Les fabuleux récifs coralligènes constituent de merveilleux havres de biodiversité dans les fonds méditerranéens. Cependant, malgré cette richesse biologique et la foultitude de services écosystémiques fournis par la vie fixée et mobile, l’écosystème coralligène est fortement mis à mal. Ainsi, lors de la dernière évaluation de l’état écologique du coralligène en 2024, 56,1 % de la surface de coralligène surveillée est en mauvais état d’un point de vu dynamique. Le responsable direct ou indirect de l’immense majorité des turpitudes des récifs et de ses habitants est sans surprise l’être humain et son cortège d’activités maritimes et terrestres.

Destructions directes

Il y a tout d’abord les destructions directes de l’habitat coralligène. L’ancrage fait partie des activités impactant fortement les récifs méditerranéen. Les ancres détruisent tout particulièrement les espèces dressées tout en raclant les strates calcaires fixées sur la roche. Ce sont ainsi des décennies de croissance biologique qui sont détruites en quelques secondes.

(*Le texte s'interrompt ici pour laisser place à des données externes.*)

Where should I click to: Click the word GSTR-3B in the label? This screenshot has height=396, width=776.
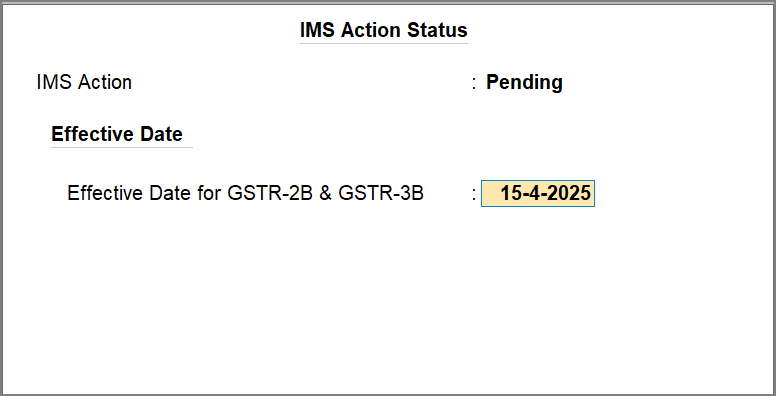point(381,193)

Les diverses formes de pêche, qu’elles soient professionnelles ou de loisir, sont également à l’origine de la régression de l’habitat coralligène et de la fragilisation de l’écosystème entier. Les filets, s’accrochant au relief marin, arrachent les gorgones et les axinelles lors de leur remontée. La pêche à la ligne réduit les populations de poissons et les lignes abandonnées constituent des déchets qui s’accumulent sur les récifs.

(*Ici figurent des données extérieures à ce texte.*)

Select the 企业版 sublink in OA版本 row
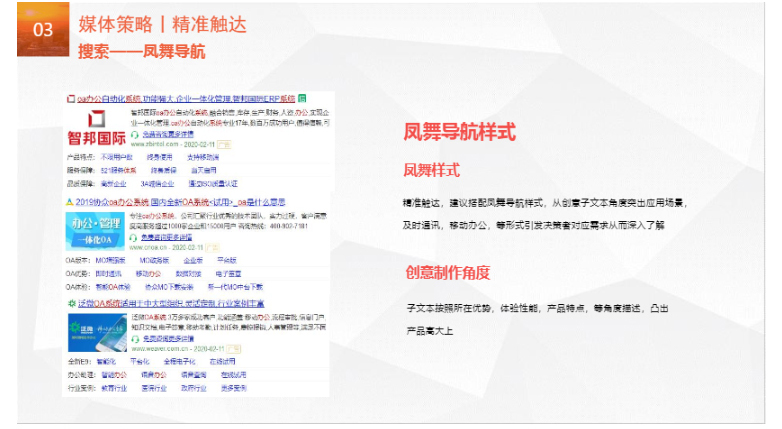Image resolution: width=782 pixels, height=429 pixels. (x=193, y=260)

Un filet de pêche abandonnée recouvre le coralligène au large de la presqu’île de Giens.

Parmi les destructions directes se trouve aussi la plongée loisir. La surfréquentation de certains sites de plongée peut entraîner le décrochage d’espèces fixées via les coups de palmes et l’accrochage au substrat. Les bulles rejetées sont également une source de fragilisation pour certaines espèces dressées. Le comportement des poissons est également modifié et varie selon l’espèce.

L’impact des canicules marines

Enfin, l’impact des activités humaines et parfois plus pernicieux. Le réchauffement de la Méditerranée, du fait de l’augmentation des gaz à effet de serre dans l’atmosphère, met en péril le coralligène. Ainsi, les épisodes de canicules marines des dernières décennies entraînent d’importantes mortalités des espèces fixées. Ces dernières ont besoin d’eaux relativement froides pour se maintenir en vie.

Par exemple, en 2022, 69 % des colonies de gorgones et 49 % du corail rouge meurt dans les calanques marseillaises. Ce constat varie en fonction de la profondeur et de la localisation avec jusqu’à 90 % de mortalité des gorgones sur certains sites. Depuis 1999 il s’agit du septième épisode de mortalité lié à une canicule marine. Les populations arrivent à se rétablir mais sortent fragilisées et diminuées de ces phénomènes. La répétition trop fréquente de ces derniers peut mettre en péril la survie de l’écosystème coralligène.

Une gorgone rouge dont plusieurs parties de la colonie sont nécrosées.